Nephrology 3: Dialysis and Diversity and Equity in Kidney Health
286 - Baseline characteristics and treatment of US/UK pediatric patients with anemia of CKD on dialysis or not on dialysis treated with erythropoiesis-stimulating agents (ESA): a retrospective chart review
Saturday, April 29, 2023
3:30 PM – 6:00 PM ET
Poster Number: 286 Publication Number: 286.252
sally mountcastle, N/A, Moseley, VA, United States; Alice Rouleau, PPD, Part of Thermo Fisher Scientific, PARIS, Ile-de-France, France; Neil R. Brett, PPD, part of Thermo Fisher Scientific, Montreal, PQ, Canada; Justyna Amelio, GSK, London, England, United Kingdom; Thomas F. Hiemstra, GlacoSmithKline, Stevenage, England, United Kingdom; Juliet C. Roberts, GSK, Stevenage, England, United Kingdom; Kathy H. Fraeman, Other, Olney, MD, United States; Jake Hunnicutt, GSK, Collegeville, PA, United States; Veronique Page, Thermo Fisher, Montreal, PQ, Canada; Susanna Cuadripani, GSK, Stevenage, England, United Kingdom; David Webb, GSK, London, England, United Kingdom; Amrit Kaur, Royal Manchester Children's Hospital, Manchester, England, United Kingdom; Rukshana Shroff, UCL Great Ormond Street Institute of Child Health, London, England, United Kingdom; Anna Richards, GSK, Brentford, England, United Kingdom; Keele Wurst, GSK, Research Triangle, NC, United States
Epidemiologist GSK Moseley, Virginia, United States
Background: Anemia occurs commonly in pediatrc CKD and is associated with adverse clinical outcomes.

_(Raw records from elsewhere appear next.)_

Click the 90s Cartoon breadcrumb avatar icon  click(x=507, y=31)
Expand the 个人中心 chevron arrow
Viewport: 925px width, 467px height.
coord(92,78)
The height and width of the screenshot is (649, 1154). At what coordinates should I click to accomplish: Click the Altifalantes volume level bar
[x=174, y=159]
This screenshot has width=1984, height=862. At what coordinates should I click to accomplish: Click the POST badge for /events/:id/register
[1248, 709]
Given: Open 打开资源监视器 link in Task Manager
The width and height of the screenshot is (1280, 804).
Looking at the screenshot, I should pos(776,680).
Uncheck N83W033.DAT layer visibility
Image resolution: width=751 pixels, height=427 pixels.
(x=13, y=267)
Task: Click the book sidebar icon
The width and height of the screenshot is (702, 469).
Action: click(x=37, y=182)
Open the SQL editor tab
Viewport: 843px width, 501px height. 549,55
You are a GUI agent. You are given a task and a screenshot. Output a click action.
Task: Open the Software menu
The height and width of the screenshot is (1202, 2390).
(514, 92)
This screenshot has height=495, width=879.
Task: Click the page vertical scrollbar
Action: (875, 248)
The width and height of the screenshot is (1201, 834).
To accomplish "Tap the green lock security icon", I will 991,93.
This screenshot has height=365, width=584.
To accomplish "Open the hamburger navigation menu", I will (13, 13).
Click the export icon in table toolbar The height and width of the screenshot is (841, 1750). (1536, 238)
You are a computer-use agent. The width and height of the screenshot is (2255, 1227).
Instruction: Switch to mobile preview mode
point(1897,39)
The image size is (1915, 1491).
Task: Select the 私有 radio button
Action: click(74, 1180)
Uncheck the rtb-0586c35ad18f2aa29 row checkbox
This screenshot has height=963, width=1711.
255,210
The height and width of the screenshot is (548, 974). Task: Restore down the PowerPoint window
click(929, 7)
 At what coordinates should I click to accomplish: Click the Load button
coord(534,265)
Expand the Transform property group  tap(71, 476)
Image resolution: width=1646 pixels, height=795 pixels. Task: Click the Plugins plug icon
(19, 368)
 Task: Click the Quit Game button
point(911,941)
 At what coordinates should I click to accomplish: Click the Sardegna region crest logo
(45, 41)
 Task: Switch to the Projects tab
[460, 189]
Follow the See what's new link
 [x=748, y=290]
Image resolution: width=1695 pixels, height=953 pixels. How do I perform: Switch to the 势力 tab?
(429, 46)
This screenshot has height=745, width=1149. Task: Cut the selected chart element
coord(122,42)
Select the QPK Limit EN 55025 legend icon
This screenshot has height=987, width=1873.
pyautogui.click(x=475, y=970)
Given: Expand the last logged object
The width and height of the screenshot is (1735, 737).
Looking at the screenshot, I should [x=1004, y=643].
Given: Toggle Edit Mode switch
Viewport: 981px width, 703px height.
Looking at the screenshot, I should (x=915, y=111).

Objective: We assessed the completeness and availability of patient characteristics and treatment data in a pediatric population with anemia of CKD (dialysis/non-dialysis [ND]) treated with ESA. Design/Methods: Retrospective chart review conducted 1 Nov–20 Dec 2021 in US/UK patients aged < 18 yrs at index date who received ESA for anemia of CKD. Eligibility period was 1 Jan 2017–31 Dec 2018. Index date was defined as 1 Jan 2017 if a patient was already receiving ESA treatment at the start of the eligibility period (prevalent user), or date of ESA treatment initiation within the eligibility period (new user). Data was collected using an electronic case report form from index date until earliest of: permanent ESA discontinuation, 52 wks after index date (for those without renal transplant), 52 wks from the receipt of renal transplant (for those transplanted), loss to follow-up, or death. Chart reviews were completed by treating physicians from a panel (US) and treating physicians/authorised staff (UK). Descriptive statistics were used to report the data. Results: Of the 50 patients included, 14 (28.0%) were from the US and 36 (72.0%) from the UK; the median age was 9.0 yrs (min/max: < 1/15; IQR: 4.0– 11.0) and 22 (44.0%) were female. The most common CKD etiologies were congenital abnormalities of the kidney/urinary tract (n=14, 28.0%) and obstructive nephropathy (n=7, 14.0%). The overall mean (SD) duration since CKD diagnosis was 43.3 (48.9) months. The most common comorbidities at index were hypertension (n=15, 30.0%), neurocognitive impairment (n=11, 22.0%) and growth abnormalities (n=10, 20.0%). Baseline CKD stage was recorded for 49 patients as: stage 3 in 9 (18.4%), stage 4 in 11 (22.4%), stage 5 in 12 (24.5%) and end-stage in 17 (34.7%) with 23 of 50 patients (46.0%) receiving dialysis (15 hemodialysis, 8 peritoneal dialysis). Eight (16.0%) had a renal transplant post-index. Mean (SD) hemoglobin level at index was 9.5 (2.0) g/dL in those on dialysis and 10.5 (1.8) g/dL in those not on dialysis. At index, 23 (46.0%) were prevalent ESA users and 27 (54.0%) were new users. A proportion of patients were receiving iron treatment during index ESA line (n=28, 56.0%): oral iron, n=18 (64.3%) with 13 (72.2%) of these ND patients; intravenous iron, n=10 (35.7%) with 2 (20.0%) of these patients ND.
Conclusion(s): This study provides important insights on characteristics and treatments of a pediatric population with anemia of CKD within US/UK.